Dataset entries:
○ ○ ○ ○

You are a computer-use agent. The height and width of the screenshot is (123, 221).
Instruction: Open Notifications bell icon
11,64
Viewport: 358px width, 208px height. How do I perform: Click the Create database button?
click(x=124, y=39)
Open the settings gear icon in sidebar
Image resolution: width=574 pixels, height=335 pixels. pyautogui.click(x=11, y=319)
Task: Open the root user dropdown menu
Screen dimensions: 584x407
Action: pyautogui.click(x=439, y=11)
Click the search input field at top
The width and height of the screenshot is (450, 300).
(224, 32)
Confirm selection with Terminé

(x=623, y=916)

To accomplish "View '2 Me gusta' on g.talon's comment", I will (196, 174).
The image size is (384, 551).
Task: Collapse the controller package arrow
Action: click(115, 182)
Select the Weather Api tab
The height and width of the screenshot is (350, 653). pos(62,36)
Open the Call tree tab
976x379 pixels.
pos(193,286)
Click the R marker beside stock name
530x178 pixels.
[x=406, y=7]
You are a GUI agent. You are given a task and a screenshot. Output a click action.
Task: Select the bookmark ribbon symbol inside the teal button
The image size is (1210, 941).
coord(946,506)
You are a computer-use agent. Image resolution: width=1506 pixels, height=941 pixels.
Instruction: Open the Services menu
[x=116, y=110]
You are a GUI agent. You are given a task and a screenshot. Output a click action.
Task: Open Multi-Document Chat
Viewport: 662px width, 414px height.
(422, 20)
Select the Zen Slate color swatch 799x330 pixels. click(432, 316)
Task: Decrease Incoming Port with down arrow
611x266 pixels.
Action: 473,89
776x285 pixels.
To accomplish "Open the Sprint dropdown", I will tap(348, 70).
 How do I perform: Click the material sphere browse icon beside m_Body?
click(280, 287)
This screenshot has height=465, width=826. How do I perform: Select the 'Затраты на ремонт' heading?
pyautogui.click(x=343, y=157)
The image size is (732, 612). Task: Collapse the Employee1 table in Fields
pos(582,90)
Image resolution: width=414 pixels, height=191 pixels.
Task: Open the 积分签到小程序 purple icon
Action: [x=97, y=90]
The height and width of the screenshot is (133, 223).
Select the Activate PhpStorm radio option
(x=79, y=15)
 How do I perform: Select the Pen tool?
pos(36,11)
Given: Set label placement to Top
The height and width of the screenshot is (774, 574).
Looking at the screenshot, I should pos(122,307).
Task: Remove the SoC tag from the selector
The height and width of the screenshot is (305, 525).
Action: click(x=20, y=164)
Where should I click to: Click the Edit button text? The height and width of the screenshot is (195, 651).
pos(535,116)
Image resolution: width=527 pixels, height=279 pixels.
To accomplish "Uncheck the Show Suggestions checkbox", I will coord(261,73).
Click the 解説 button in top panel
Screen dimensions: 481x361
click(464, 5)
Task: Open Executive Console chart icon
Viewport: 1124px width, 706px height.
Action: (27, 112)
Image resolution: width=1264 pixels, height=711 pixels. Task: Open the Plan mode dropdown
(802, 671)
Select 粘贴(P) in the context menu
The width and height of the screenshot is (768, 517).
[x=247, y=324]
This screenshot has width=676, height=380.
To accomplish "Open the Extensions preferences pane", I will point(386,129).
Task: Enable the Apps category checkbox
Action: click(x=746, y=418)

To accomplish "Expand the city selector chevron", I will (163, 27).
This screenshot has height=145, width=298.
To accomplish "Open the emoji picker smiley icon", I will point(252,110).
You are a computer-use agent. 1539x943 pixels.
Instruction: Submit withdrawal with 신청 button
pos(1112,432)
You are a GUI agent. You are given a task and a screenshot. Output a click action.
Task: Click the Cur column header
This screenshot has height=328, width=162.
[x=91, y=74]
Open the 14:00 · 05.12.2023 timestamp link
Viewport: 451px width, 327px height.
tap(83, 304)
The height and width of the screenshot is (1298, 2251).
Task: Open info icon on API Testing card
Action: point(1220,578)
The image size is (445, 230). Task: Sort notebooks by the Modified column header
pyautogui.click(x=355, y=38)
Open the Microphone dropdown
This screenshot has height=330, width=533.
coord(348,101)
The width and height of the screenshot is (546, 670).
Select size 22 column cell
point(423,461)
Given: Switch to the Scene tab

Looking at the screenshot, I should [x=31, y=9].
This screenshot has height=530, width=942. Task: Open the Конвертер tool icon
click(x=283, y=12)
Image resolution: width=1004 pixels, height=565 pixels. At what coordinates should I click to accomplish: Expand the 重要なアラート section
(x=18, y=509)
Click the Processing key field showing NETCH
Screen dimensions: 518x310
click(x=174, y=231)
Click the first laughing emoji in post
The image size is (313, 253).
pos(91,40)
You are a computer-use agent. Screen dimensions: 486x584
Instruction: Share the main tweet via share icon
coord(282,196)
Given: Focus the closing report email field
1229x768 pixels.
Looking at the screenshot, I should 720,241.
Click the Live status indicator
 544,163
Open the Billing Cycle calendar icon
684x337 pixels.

○ ○ ○ ○

- Exercise prompt -
Copy out every one of the items above word for word.

- Result of the task -
You are a computer-use agent. The height and width of the screenshot is (123, 221).
Instruction: Open Notifications bell icon
11,64
Viewport: 358px width, 208px height. How do I perform: Click the Create database button?
click(x=124, y=39)
Open the settings gear icon in sidebar
Image resolution: width=574 pixels, height=335 pixels. pyautogui.click(x=11, y=319)
Task: Open the root user dropdown menu
Screen dimensions: 584x407
Action: pyautogui.click(x=439, y=11)
Click the search input field at top
The width and height of the screenshot is (450, 300).
(224, 32)
Confirm selection with Terminé

(x=623, y=916)

To accomplish "View '2 Me gusta' on g.talon's comment", I will (196, 174).
The image size is (384, 551).
Task: Collapse the controller package arrow
Action: click(115, 182)
Select the Weather Api tab
The height and width of the screenshot is (350, 653). pos(62,36)
Open the Call tree tab
976x379 pixels.
pos(193,286)
Click the R marker beside stock name
530x178 pixels.
[x=406, y=7]
You are a GUI agent. You are given a task and a screenshot. Output a click action.
Task: Select the bookmark ribbon symbol inside the teal button
The image size is (1210, 941).
coord(946,506)
You are a computer-use agent. Image resolution: width=1506 pixels, height=941 pixels.
Instruction: Open the Services menu
[x=116, y=110]
You are a GUI agent. You are given a task and a screenshot. Output a click action.
Task: Open Multi-Document Chat
Viewport: 662px width, 414px height.
(422, 20)
Select the Zen Slate color swatch 799x330 pixels. click(432, 316)
Task: Decrease Incoming Port with down arrow
611x266 pixels.
Action: 473,89
776x285 pixels.
To accomplish "Open the Sprint dropdown", I will tap(348, 70).
 How do I perform: Click the material sphere browse icon beside m_Body?
click(280, 287)
This screenshot has height=465, width=826. How do I perform: Select the 'Затраты на ремонт' heading?
pyautogui.click(x=343, y=157)
The image size is (732, 612). Task: Collapse the Employee1 table in Fields
pos(582,90)
Image resolution: width=414 pixels, height=191 pixels.
Task: Open the 积分签到小程序 purple icon
Action: [x=97, y=90]
The height and width of the screenshot is (133, 223).
Select the Activate PhpStorm radio option
(x=79, y=15)
 How do I perform: Select the Pen tool?
pos(36,11)
Given: Set label placement to Top
The height and width of the screenshot is (774, 574).
Looking at the screenshot, I should pos(122,307).
Task: Remove the SoC tag from the selector
The height and width of the screenshot is (305, 525).
Action: click(x=20, y=164)
Where should I click to: Click the Edit button text? The height and width of the screenshot is (195, 651).
pos(535,116)
Image resolution: width=527 pixels, height=279 pixels.
To accomplish "Uncheck the Show Suggestions checkbox", I will coord(261,73).
Click the 解説 button in top panel
Screen dimensions: 481x361
click(464, 5)
Task: Open Executive Console chart icon
Viewport: 1124px width, 706px height.
Action: (27, 112)
Image resolution: width=1264 pixels, height=711 pixels. Task: Open the Plan mode dropdown
(802, 671)
Select 粘贴(P) in the context menu
The width and height of the screenshot is (768, 517).
[x=247, y=324]
This screenshot has width=676, height=380.
To accomplish "Open the Extensions preferences pane", I will point(386,129).
Task: Enable the Apps category checkbox
Action: click(x=746, y=418)

To accomplish "Expand the city selector chevron", I will (163, 27).
This screenshot has height=145, width=298.
To accomplish "Open the emoji picker smiley icon", I will point(252,110).
You are a computer-use agent. 1539x943 pixels.
Instruction: Submit withdrawal with 신청 button
pos(1112,432)
You are a GUI agent. You are given a task and a screenshot. Output a click action.
Task: Click the Cur column header
This screenshot has height=328, width=162.
[x=91, y=74]
Open the 14:00 · 05.12.2023 timestamp link
Viewport: 451px width, 327px height.
tap(83, 304)
The height and width of the screenshot is (1298, 2251).
Task: Open info icon on API Testing card
Action: point(1220,578)
The image size is (445, 230). Task: Sort notebooks by the Modified column header
pyautogui.click(x=355, y=38)
Open the Microphone dropdown
This screenshot has height=330, width=533.
coord(348,101)
The width and height of the screenshot is (546, 670).
Select size 22 column cell
point(423,461)
Given: Switch to the Scene tab

Looking at the screenshot, I should [x=31, y=9].
This screenshot has height=530, width=942. Task: Open the Конвертер tool icon
click(x=283, y=12)
Image resolution: width=1004 pixels, height=565 pixels. At what coordinates should I click to accomplish: Expand the 重要なアラート section
(x=18, y=509)
Click the Processing key field showing NETCH
Screen dimensions: 518x310
click(x=174, y=231)
Click the first laughing emoji in post
The image size is (313, 253).
pos(91,40)
You are a computer-use agent. Screen dimensions: 486x584
Instruction: Share the main tweet via share icon
coord(282,196)
Given: Focus the closing report email field
1229x768 pixels.
Looking at the screenshot, I should 720,241.
Click the Live status indicator
 544,163
Open the Billing Cycle calendar icon
684x337 pixels.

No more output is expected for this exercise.